Acquiring operation licenses remains a challenge for business operators keen on starting a firm in the region.
Real estate expert Oliver Tong called on the government to address the issue, noting that it should provide a degree of flexibility when it comes to licensing and even construction permits.
Speaking yesterday on the sidelines of the annual business talk of the American Chamber of Commerce, British Business Association of Macao and the France Macau Chamber of Commerce, Oliver Tong, senior director and head of leasing at Jones Lang LaSalle said a number of clients at the firm had encountered licensing dilemmas.
Tong remarked that Macau has been actively promoting diversified development of tourism and different industries, which has attracted much attention from overseas operators. However, Macau’s complicated laws, regulations and license application procedures have made them move back and give up their plans.
“Sometimes for food and beverages or supermarkets, it can take three to four months before you get the license ready. In those three to four months, they have to pay rent, so they are paying it for nothing [and] that is the very big challenge for [business owners],” Tong told the Times.
“[Licensing procedures] definitely need to be more effective, otherwise many international brands and retailers would say that it is much easier in Hong Kong [so they may] focus on Hong Kong instead,” he added.
The senior director noted that some operational licenses can take up to nine to 12 months before being ready to fully open a firm.
The expert made such comments on the food and beverage sector as it had showed steady growth, mentioning the opening of franchise stores such as Lady M, The Cheesecake Factory and Hey Tea amongst others.
“The other issue is human resources. This deserves more attention from the government because getting enough people to work for them is not easy, and getting foreign quotas is another challenge. It’s always very tight,” Tong commented in regards to other issues the retail sector faces.
“On the landlords’ side, honestly speaking, I don’t think they are open minded enough to accept new concepts. […] They are not open minded and are just focused on developing traditional retail [firms],” he added.
With the increasing supply of retail leasing space in Macau, it is forecasted that over 1 million square feet of retail space will enter the market in 2019.
According to 2019 predictions, a downward adjustment in retail rental costs is expected, yet at the same time, lower rental costs will create opportunities for experiential entertainment operators, such as VR game centers, trampoline parks, cinemas and food and beverage businesses amongst others.

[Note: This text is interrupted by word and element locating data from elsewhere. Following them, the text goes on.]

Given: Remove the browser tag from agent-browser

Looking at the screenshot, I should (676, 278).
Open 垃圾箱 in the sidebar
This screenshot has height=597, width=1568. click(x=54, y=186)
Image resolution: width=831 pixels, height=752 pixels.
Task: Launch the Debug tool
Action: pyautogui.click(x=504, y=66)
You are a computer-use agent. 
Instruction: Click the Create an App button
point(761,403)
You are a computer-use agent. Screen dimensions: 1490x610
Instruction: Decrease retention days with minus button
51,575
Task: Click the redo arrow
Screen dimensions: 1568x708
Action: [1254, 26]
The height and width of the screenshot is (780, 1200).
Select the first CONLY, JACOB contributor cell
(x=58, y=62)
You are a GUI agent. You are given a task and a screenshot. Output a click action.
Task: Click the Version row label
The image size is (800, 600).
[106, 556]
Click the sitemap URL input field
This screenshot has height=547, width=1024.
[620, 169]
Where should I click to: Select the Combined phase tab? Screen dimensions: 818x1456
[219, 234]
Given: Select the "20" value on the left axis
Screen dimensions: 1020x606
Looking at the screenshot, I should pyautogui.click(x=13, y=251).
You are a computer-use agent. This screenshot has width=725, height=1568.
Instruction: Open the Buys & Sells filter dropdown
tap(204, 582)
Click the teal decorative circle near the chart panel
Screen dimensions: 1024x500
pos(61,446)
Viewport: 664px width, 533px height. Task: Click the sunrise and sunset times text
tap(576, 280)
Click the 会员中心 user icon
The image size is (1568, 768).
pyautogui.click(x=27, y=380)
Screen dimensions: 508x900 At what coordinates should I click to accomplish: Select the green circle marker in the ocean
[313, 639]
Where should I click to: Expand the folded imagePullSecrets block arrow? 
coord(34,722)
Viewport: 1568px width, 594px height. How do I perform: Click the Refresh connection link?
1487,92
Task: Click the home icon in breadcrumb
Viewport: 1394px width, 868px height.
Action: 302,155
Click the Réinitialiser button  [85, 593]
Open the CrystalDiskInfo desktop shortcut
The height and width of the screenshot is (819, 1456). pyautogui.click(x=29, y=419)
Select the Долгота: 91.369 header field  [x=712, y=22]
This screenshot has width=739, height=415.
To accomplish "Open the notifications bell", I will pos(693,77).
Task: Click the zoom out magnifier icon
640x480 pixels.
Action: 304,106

Furthermore, when questioned over whether local residents are leaning towards purchasing real estate developments in Hengqin, Tong noted that current policies and regulations are not yet attracting local residents to purchase apartments in the region.
“Hengqin always takes time. I don’t think all the required policies are in place right now to attract tenants. Most build infrastructure and big buildings but in terms of software it is [still lacking],” Tong explained.
“I think it is happening progressively but not everything is ready. […] It will take five to ten years at least,” he added.